Victor Clayton Gates
A brief biography submitted by Celita Gates Hastings, Victor’s sister.
Victor Clayton Gates was born in Mason, Texas, October 7, 1930, to Joseph Ollie and Annie Kinsey Gates. Victor’s great-grandfather was Peter Austin Gates, who married Paulina Hamilton Nix on March 29, 1865. Peter Austin homesteaded 165 acres near Snowball, Arkansas. He built a primitive log cabin on the place and there he raised his large family. This log cabin has been restored and is now an historical site.
Peter Austin and Paulina are buried in the McMahan Cemetery in Snowball, Arkansas. Peter Austin's son, William Silas Gates, Victor's grandfather, married Margaret Helen Jaco, March 24, 1884. They had eight children. They moved to Texas in 1901.
Joseph Clayton Gates was one of those eight children. He married Annie Kinsey. Of their six children, Victor was the youngest, born in Mason, Texas, October 7, 1930. Victor graduated from high school in Sheridan, Texas, then earned his bachelor’s degree at Texas A & I in Kingsville. He joined the navy and was stationed in Alaska. When he returned home, he got his master’s degree at Texas A & M in College Station. He became an engineer for the city of Houston and helped design Interstate 45 before moving to New York, New York. Some of Victor’s more interesting engineering projects were a skating rink for the service men stationed in Alaska, engineering designs at New York’s Shea Stadium and Central Park. Victor was employed and retired from the city of New York Park Service.

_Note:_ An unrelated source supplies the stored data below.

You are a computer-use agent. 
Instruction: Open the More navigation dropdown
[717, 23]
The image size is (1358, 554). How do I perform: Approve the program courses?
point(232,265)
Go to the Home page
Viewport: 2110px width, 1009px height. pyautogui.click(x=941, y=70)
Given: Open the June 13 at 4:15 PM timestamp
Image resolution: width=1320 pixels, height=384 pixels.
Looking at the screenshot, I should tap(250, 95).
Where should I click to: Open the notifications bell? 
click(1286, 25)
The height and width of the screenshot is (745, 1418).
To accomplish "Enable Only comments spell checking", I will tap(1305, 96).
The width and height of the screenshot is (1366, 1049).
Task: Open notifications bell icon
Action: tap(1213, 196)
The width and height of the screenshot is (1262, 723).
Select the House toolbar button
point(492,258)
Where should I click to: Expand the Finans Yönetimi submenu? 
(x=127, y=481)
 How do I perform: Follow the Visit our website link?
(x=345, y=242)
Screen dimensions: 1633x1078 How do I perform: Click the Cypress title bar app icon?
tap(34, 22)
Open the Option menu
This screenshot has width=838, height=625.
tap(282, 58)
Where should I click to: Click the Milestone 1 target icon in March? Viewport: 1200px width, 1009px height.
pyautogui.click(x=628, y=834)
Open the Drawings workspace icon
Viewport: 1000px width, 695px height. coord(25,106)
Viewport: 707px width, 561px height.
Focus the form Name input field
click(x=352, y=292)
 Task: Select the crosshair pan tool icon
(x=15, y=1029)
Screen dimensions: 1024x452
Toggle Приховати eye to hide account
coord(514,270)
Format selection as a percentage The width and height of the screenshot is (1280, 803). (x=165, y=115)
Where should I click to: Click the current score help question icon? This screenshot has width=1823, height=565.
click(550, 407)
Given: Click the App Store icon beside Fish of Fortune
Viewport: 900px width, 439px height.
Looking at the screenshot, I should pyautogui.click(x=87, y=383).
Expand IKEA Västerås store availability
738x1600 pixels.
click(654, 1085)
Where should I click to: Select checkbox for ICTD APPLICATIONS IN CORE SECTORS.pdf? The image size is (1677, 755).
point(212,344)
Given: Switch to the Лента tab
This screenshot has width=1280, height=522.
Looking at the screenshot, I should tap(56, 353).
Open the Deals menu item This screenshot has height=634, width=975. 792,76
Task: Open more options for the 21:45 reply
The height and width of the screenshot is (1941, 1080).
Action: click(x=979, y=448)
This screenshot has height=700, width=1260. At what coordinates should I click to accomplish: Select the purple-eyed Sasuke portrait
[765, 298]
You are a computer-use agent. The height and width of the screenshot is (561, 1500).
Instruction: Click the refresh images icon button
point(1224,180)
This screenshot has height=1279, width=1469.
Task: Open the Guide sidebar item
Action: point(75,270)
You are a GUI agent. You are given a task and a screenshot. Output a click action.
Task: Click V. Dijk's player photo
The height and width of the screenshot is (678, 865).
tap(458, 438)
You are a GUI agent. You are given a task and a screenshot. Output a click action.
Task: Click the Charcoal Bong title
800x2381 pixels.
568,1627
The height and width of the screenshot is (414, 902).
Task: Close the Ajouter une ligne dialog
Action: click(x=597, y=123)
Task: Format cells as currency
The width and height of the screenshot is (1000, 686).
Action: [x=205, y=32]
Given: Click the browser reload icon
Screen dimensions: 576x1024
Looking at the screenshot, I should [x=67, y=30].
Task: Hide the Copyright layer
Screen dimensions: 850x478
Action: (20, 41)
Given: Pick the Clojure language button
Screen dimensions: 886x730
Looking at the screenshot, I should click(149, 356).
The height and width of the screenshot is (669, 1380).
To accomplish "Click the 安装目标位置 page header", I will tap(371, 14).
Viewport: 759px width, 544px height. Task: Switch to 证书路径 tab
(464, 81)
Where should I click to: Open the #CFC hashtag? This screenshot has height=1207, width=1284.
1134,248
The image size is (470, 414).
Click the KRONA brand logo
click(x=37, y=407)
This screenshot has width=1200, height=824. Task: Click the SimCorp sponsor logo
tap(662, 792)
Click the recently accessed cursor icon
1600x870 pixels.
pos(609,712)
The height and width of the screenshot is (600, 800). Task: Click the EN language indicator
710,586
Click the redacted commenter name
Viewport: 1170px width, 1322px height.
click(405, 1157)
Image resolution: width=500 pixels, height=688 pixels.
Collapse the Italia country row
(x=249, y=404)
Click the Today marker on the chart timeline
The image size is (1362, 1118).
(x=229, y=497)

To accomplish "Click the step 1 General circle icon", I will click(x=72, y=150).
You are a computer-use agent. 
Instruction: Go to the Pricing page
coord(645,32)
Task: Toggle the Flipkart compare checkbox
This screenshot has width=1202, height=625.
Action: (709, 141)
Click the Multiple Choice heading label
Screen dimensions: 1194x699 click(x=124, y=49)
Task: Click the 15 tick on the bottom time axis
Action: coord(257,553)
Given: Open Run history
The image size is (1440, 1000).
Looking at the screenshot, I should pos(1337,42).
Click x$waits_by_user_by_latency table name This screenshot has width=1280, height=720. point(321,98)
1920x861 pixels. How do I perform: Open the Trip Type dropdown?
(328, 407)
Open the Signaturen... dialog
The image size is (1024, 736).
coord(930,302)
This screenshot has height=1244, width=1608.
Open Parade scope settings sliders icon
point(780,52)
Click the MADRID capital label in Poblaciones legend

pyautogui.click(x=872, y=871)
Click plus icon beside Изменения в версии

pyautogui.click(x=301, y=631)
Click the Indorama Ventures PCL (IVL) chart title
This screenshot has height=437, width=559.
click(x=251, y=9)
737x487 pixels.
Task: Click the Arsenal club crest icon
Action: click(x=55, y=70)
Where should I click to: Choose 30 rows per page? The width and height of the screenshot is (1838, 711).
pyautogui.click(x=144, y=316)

Victor loved birds and animals. He could sit on his screen porch and watch a bald eagle build her nest in a tree nearby, watch a roadrunner walk along the porch railing and peek in at him. The roadrunner is also known as a paisano by people in the far south. They say that the paisano left the sign of a cross with every step. Deer, turkeys, raccoons and other wild animals claimed the property. Victor and Verne thought it would be nice if other people could enjoy the birds and animals as they did.
1924 - 1999
There are those who dream of better times and are willing to sacrifice and work for them. And when they achieve their dreams through dedication and perseverance they share its fruits with others.
Verne Rogers was one of these. He grew up in Texas, mainly San Antonio, during the Great Depression. Although of very modest means, his parents, Elmer & Floy Rogers, instilled in him and his three brothers character traits-- integrity, self-discipline, devotion to family--that served them well throughout their lives.
As the adage goes, Verne Rogers pulled himself up by his own bootstraps. He held part-time jobs throughout most of his academic years. After graduating from high school at age 15, he enrolled at the University of Texas at Austin.
His studies were interrupted by World War II, during which he served as a naval officer from 1942 to 1946. He then re-enrolled at the university, graduating with highest honors in 1947 with a bachelor’s degree in business administration. He then passed the examination for certification as a public accountant. He later obtained a master’s degree in business administration, again at UT, and attended Harvard’s Graduate School of Business Administration.
In 1948 he accepted a position as an assistant controller with Humble Oil Co. in Houston. After Humble was acquired by Exxon he was transferred to its home office in New York City where he eventually became controller for Exxon’s Middle East operations.
In 1961, when the dam for Greer’s Ferry Lake was under construction, he and his long-time friend, Victor C. Gates, bought 75 acres of what would become mostly water frontage. Their purpose was to build a retirement home for themselves, surrounded by the peace and quiet of nature's wonders where they could indulge their hobbies of fishing and gardening.
The location of their future home required them to build, at their expense, a mile-long road with buried utility lines. They jokingly called it the Rogers-Gates expressway. All was finally completed in 1989 and they moved into it as their final retirement home.
After Verne’s death in 1999, Victor established the Gates-Rogers Foundation to create a nature preserve as they had often talked of doing, funding it with monies from their estates and bequeathing 65 of the 75 acres to the Foundation upon Victor’s death in 2004.
There are those who dream of better times. Verne and Victor did and after fulfilling their dreams through hard work they left a legacy that will be enjoyed for ages by those who appreciate the natural beauty of this land.